**AIM OF THE TASK:**
Nothing but text lines should be duplicated: start with the first line of the listing below and stop after the line holding "1016x655 pixels.", omitting pictures.

**RAW DATA:**
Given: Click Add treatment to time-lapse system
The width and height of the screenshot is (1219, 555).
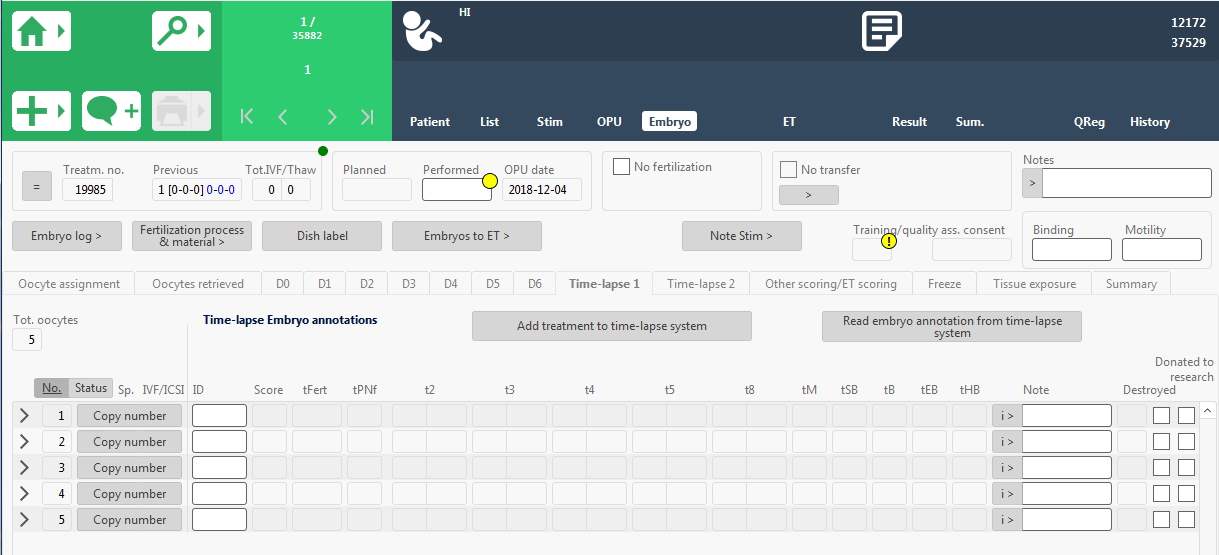Looking at the screenshot, I should click(611, 326).
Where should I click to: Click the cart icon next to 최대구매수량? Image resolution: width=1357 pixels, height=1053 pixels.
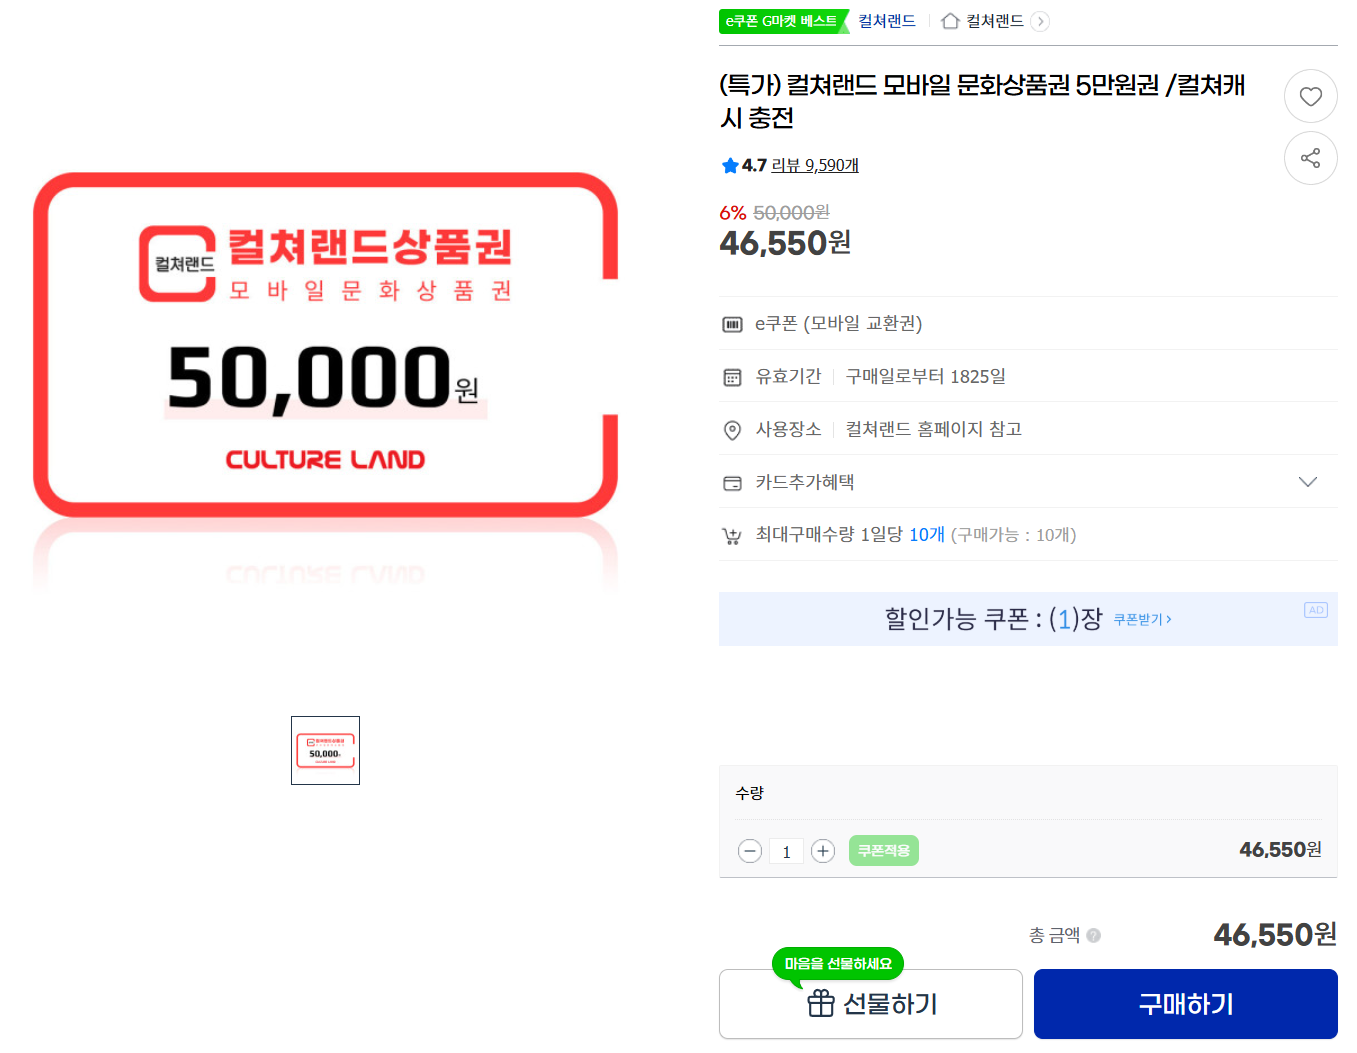[x=731, y=534]
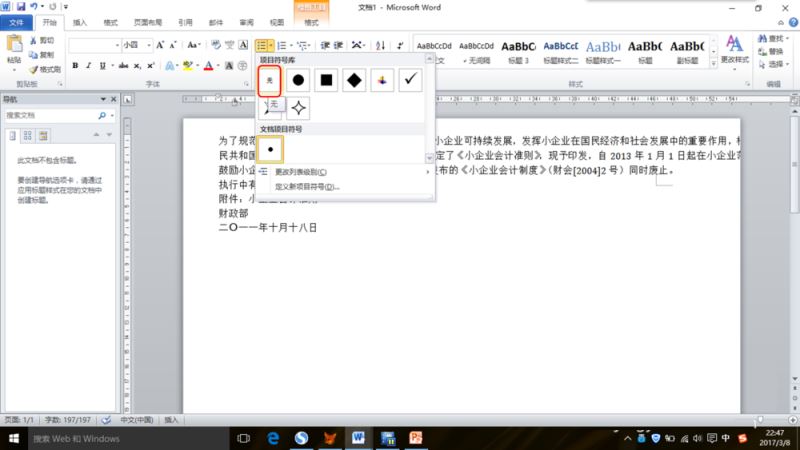The width and height of the screenshot is (800, 450).
Task: Open the 插入 ribbon tab
Action: coord(80,22)
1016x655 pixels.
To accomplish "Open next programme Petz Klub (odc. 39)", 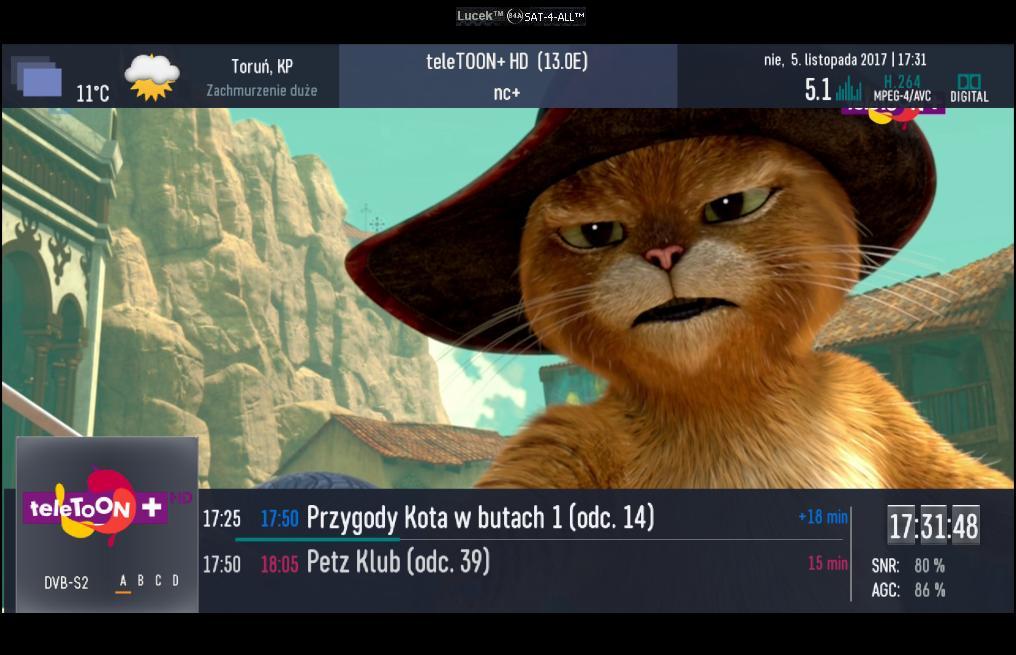I will click(398, 562).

**EXERCISE OUTPUT:**
Given: Click Add treatment to time-lapse system
The width and height of the screenshot is (1219, 555).
Looking at the screenshot, I should click(611, 326).
Where should I click to: Click the cart icon next to 최대구매수량? Image resolution: width=1357 pixels, height=1053 pixels.
[x=731, y=534]
The width and height of the screenshot is (800, 450).
Task: Open the 插入 ribbon tab
Action: coord(80,22)
1016x655 pixels.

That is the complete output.